Camelio explains, “Every day, we rely on complex, safety-critical mechanical systems, such as next-generation composite aircraft, artificial heart valves, automated drug dispensary equipment, high-speed rail systems and gas turbines. These systems use physical parts that are precisely engineered for balance, strength, weight and safety. Malicious attacks on the manufacturing process can modify these precisely engineered components to change mechanical tolerances, causing problems ranging from excess shearing forces to increased humidity and creating significant safety or monetary issues.”
To make a manufacturing enterprise resilient (prepared for and in response) to unwanted cyber-physical events, the group has three main focus areas:
- Vulnerability assessment of the manufacturing enterprise,
- Improving in-process monitoring in manufacturing systems, and
- Augmenting current quality control tools in manufacturing to detect unwanted changes in part or production.
Concentrating on the third area, Komolafe is developing a monitoring system to detect deviations in each part as it is produced, and discern if the discrepancies are due to machine wear, variations inherent in manufacturing or an attack. This monitoring system is based on piezoelectric transducers, which effectively measure changes in a part’s stiffness, damping or mass and converts these changes to easily measurable electrical signals. Additive manufacturing is vulnerable to cyberattacks, which can alter the original design intent, creating a weaker product. A specific threat might be the potential for a cyberattack to change the design and manufacturing of an airplane wing component, so that the part no longer functions properly under certain loads in real-world usage.
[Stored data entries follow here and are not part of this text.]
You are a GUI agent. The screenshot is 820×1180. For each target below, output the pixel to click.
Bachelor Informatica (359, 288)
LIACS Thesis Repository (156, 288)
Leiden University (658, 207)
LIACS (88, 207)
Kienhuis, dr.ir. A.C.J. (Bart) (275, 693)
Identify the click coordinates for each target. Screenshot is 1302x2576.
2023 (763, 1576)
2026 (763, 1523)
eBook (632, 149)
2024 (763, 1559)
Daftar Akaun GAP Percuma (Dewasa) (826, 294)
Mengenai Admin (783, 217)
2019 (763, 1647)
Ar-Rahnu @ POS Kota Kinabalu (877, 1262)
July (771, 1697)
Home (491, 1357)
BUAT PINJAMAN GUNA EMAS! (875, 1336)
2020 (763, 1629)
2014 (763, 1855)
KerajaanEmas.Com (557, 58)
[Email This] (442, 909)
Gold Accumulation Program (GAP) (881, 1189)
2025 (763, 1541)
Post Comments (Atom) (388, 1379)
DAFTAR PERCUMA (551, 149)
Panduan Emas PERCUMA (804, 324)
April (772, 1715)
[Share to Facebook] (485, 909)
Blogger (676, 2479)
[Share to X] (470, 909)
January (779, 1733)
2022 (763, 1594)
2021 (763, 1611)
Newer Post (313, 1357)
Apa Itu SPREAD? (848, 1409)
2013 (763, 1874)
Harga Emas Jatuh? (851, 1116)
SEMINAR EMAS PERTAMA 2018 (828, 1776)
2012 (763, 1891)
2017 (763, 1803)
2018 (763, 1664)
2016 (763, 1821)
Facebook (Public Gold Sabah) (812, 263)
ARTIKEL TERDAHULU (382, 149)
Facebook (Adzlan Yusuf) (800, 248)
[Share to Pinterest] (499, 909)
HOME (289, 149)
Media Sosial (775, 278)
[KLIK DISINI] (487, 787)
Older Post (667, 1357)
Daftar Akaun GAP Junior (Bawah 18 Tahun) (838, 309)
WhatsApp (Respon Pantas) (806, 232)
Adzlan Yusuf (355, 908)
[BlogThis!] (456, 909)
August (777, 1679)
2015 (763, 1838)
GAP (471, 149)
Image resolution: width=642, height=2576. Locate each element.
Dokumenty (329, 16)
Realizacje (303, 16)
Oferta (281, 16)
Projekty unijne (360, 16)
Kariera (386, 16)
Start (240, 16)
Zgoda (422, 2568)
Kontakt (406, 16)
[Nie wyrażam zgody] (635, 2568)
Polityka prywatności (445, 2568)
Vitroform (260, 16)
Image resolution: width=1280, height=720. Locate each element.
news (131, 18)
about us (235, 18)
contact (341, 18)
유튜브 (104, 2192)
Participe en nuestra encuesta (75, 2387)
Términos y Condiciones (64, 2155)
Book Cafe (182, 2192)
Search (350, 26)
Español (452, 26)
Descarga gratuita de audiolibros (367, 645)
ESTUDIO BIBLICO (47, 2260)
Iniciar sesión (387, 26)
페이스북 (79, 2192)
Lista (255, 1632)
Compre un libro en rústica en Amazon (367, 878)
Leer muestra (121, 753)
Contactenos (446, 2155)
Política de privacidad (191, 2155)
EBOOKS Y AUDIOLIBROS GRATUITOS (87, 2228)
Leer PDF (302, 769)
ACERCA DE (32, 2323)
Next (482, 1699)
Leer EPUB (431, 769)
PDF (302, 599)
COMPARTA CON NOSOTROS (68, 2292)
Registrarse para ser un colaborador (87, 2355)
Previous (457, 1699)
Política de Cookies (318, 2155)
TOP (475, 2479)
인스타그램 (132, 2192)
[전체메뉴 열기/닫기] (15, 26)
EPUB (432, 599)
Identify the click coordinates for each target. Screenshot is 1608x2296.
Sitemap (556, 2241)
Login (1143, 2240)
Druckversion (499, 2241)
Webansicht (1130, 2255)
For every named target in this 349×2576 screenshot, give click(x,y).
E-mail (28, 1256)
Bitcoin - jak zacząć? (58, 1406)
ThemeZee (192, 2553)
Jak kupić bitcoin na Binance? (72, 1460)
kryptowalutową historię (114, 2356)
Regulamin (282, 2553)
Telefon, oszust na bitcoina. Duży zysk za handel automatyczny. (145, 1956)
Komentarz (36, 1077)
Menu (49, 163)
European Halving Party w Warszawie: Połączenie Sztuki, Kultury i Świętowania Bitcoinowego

This month, the Virginia Tech Cyber-Physical Systems Security Manufacturing Group will launch a vulnerability database, located at www.cpssmfg.com, which allows industry stakeholders to upload and search information about potential “back door” vulnerabilities. Suppliers can find out if their machines need to be better engineered; operators can share weaknesses; researchers can bring about solutions; and all can help to prepare for and respond to cyber-physical attacks.